=== PROVIDED TEXT ===
-*-

Hiss!

Tuesday Husband and I took the dog to the groomer in a little town about 10 miles west of us. I drove, and on the way back I had to swerve to avoid running over a very long rattlesnake that was slithering across the highway. We estimated it to be about four feet long. We have Prairie Rattlesnakes out here. Their markings are unmistakable. We have seen them all lengths, from tiny ones no thicker than a pencil to the long one on Tuesday. The weather has been so warm here I suppose it was a good time for the snake to check out the available mice in the ditch. We have never seen any in town.

I had some clients years ago who had to move out of their rental home on the south side of town because there were dozens of garter snakes in the walls of the basement. The house was later condemned and torn down. We heard that the lot the house was built on was a noted breeding ground for garter snakes. No other structure has been built there.

The town of Narcisse in Manitoba interlake region is well known for the tens of thousands of garter snakes that emerge from their nests in the spring and return in the fall. I guess it is quite a tourist attraction. We never visited there when we lived there. Snakes aren’t my cup of tea. I have a second cousin who I love dearly who lives near St. Peter and who loves snakes. He has bred snakes for commercial sale in the past, and loves it when his cats find garter snakes in the basement and bring them upstairs.

-*-

=== SUPPLIED RECORDS ===
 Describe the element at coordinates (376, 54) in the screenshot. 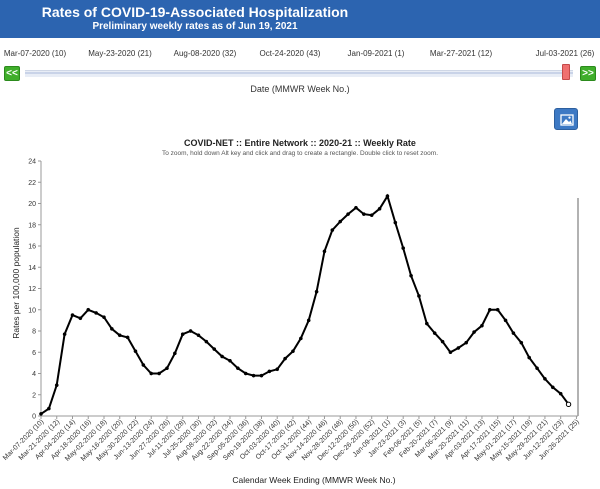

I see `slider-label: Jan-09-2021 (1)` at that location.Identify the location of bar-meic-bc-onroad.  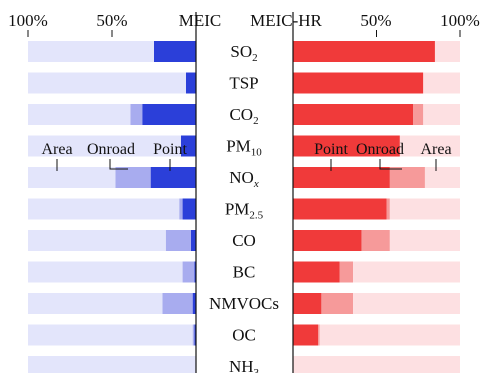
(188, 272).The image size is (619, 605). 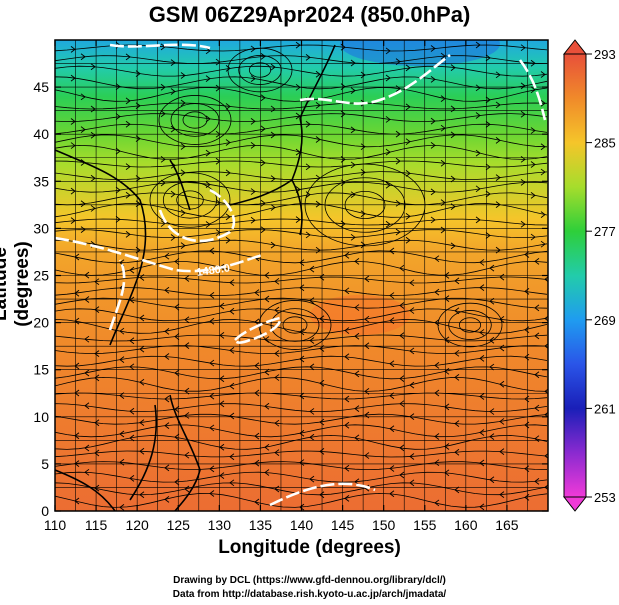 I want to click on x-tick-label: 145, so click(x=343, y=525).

-*-

=== REQUIRED ACTIONS ===
**1.** Reproduce the snake post starting with "Tuesday Husband and" and going on through "any in town.".
**2.** In the snake post, about how long was the rattlesnake on the highway estimated to be?
The entries play no part in this.

=== ANSWERS FOR THE TASKS ===
**1.**
Tuesday Husband and I took the dog to the groomer in a little town about 10 miles west of us. I drove, and on the way back I had to swerve to avoid running over a very long rattlesnake that was slithering across the highway. We estimated it to be about four feet long. We have Prairie Rattlesnakes out here. Their markings are unmistakable. We have seen them all lengths, from tiny ones no thicker than a pencil to the long one on Tuesday. The weather has been so warm here I suppose it was a good time for the snake to check out the available mice in the ditch. We have never seen any in town.

**2.** About four feet long.